I am trying to write a php function to stop MySQL injection attempts. What I am doing is using str_replace() to remove symbols and replace them with with their HTML character code. My issue is that the codes all contain &#; but I also want to replace those symbols with their codes.

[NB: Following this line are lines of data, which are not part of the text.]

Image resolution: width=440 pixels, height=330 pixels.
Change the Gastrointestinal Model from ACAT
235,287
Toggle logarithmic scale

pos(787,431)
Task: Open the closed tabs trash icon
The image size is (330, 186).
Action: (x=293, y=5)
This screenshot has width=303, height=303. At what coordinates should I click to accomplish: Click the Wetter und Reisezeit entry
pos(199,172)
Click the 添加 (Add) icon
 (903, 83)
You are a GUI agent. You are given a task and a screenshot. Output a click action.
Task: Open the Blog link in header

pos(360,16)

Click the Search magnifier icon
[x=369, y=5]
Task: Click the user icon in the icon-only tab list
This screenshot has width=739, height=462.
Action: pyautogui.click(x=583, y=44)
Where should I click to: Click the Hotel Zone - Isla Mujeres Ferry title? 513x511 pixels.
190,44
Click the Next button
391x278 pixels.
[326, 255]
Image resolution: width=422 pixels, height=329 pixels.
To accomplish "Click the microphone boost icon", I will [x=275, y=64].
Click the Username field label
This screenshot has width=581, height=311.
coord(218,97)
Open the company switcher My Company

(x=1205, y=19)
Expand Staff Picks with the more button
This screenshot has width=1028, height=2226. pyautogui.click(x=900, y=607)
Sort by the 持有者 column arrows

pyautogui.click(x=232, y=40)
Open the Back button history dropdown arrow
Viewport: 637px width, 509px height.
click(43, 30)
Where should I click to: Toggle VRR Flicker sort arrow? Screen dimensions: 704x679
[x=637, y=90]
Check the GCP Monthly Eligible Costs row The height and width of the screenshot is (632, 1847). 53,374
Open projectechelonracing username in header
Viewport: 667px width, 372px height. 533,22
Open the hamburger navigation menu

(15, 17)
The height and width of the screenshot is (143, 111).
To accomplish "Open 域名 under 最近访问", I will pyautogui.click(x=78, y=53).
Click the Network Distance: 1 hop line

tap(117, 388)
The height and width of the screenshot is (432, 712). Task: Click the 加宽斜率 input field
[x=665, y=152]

How can I do this without changing the code into something like:

&#38&#59;&338&#59;#35&#59;32&#59;

Here is my function:

function replaceSymbols( $text )
{
   $text = str_replace( '#', '&#35', $text );
   $text = str_replace( '&', '&' $text ); 
   $text = str_replace( ';', '&#59', $text );

   $text = str_replace( ' ', ' ' $text );
   $text = str_replace( '!', '!' $text );
   $text = str_replace( '"', '"' $text );   
   $text = str_replace( '$', '$' $text );
   $text = str_replace( '%', '%' $text );  
   $text = str_replace(  "'" '&#39', $text );
   $text = str_replace( '(', '(' $text );
   $text = str_replace( ')', ')' $text );
   $text = str_replace( '*', '*' $text );   
   $text = str_replace( '+', '&#43', $text );
   $text = str_replace( ',', ',' $text );
   $text = str_replace( '-', '-' $text );
   $text = str_replace( '.', '.' $text );   
   $text = str_replace( '/', '&#47', $text );
   $text = str_replace( ':', ':' $text );   
   $text = str_replace( '<', '&#60;' $text );
   $text = str_replace( '=', '&#61;' $text );
   $text = str_replace( '>', '&#62;' $text );   
   $text = str_replace( '?', '&#63', $text );
   $text = str_replace( '[', '&#91', $text );
   $text = str_replace( '\\', '&#92;' $text );
   $text = str_replace( ']', '&#93;' $text );
   $text = str_replace( '^', '&#94;' $text );   
   $text = str_replace( '_', '&#95', $text );
   $text = str_replace( '`', '&#96', $text );
   $text = str_replace( '{', '&#123;' $text );
   $text = str_replace( '|', '&#124;' $text );   
   $text = str_replace( '}', '&#125', $text );
   $text = str_replace( '~', '&#126', $text );

   return $text;

}

Answer 1

Have you looked at mysql_real_escape_string?

Escapes special characters in the unescaped string, taking into account the current character set of the connection so that it is safe to place it in a mysql_query().

Answer 2

Is there any reason that mysql_real_escape_string($text) doesn't fulfill your needs?